Editoriaux - 9 février 2019

Le maintien de l’ordre doit être revu de fond en comble… Parole de vieux flic !

L’article de Me Pichon pose un vrai problème : celui de la responsabilité des fonctionnaires et militaires ayant fait usage de GLI ou de LBD de manière indue. Il est vrai qu’il s’agit de violence avec arme par un détenteur de l’autorité et que les peines encourues sont sévères. Malheureusement, je pense que les auteurs ne seront pas ou jamais clairement identifiés. Rappelons-nous l’affaire Sivens.

Par ailleurs, comment identifier un fonctionnaire quand on voit ces “meutes” de policiers en civil ou en tenue, masqués pour la plupart. À ce sujet, aucun observateur n’a jamais relevé que les policiers de la BAC, la BRI, des CRS et compagnies d’intervention et gendarmes mobiles ont le visage masqué.
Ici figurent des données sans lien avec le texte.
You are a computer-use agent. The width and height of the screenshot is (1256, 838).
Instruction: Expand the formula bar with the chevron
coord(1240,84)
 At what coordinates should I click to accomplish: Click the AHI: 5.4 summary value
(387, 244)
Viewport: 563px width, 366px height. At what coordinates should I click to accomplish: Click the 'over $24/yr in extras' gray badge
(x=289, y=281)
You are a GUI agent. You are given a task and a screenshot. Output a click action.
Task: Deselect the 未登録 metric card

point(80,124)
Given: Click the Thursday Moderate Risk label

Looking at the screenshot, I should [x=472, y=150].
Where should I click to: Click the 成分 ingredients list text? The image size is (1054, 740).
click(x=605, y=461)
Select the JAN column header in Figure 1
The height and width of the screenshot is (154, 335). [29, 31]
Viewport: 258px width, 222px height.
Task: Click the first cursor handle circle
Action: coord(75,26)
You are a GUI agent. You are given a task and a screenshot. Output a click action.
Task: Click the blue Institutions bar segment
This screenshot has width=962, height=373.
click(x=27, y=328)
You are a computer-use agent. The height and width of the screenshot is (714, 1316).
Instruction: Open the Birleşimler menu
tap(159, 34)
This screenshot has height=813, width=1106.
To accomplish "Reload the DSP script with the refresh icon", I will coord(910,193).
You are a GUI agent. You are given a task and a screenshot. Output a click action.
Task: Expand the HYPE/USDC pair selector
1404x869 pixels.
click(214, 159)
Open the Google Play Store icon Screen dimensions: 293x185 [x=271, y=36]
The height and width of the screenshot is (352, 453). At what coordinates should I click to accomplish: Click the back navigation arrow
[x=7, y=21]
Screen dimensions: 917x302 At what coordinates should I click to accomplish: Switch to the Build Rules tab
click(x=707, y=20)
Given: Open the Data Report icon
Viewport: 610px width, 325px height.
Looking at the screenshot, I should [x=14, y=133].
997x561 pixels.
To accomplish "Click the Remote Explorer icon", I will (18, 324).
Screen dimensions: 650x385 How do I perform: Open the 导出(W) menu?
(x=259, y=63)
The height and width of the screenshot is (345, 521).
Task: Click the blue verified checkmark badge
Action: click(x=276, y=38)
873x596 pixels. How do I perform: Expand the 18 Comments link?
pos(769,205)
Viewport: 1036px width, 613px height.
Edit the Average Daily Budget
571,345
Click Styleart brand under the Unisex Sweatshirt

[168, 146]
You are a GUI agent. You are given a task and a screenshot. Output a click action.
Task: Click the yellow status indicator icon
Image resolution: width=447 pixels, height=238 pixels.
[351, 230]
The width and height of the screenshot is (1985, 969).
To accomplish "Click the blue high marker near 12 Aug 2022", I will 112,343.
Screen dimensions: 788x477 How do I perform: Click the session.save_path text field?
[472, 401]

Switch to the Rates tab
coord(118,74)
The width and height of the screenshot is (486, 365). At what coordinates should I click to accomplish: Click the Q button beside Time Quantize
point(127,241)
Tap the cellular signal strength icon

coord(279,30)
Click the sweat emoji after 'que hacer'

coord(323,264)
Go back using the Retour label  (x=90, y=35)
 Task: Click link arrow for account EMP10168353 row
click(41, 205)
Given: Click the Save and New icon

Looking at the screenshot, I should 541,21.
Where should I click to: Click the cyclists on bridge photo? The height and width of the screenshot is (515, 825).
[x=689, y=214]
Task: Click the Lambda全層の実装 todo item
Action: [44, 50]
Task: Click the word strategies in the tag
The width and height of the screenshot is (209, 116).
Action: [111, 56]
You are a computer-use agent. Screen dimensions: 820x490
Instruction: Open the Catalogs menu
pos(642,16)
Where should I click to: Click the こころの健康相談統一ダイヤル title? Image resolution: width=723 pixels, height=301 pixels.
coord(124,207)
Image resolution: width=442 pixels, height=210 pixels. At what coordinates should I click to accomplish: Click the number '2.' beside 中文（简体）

Ancien officier de police, je peux vous préciser que l’utilisation de cagoules et autres masques était soumise à une décision prise au plus haut niveau qui désignait les unités autorisées. En maintien de l’ordre comme sur la voie publique, la règle est celle du visage découvert, le policier ou le militaire agit à visage découvert, il n’est pas a priori menacé s’il est reconnu. Qui oserait rappeler cette règle, sinon un vieux flic ? Quand je vois ces “flics” agir ainsi, je me remémore les images des troupes spéciales envoyées pour annexer la Crimée, où l’on voyait ces hommes en vert cagoulés sans insignes.

M.Macron, qui dénonce tant les “fake news” de RT France aurait-il pris exemple sur le modèle de son ennemi Poutine ?

Je pense que le maintien de l’ordre doit être revu de fond en comble, son éthique avant tout. Les moyens utilisables devront y être conformes. Il n’est plus question de blesser à vie des manifestants qui ne sont parfois que des citoyens égarés et non des criminels.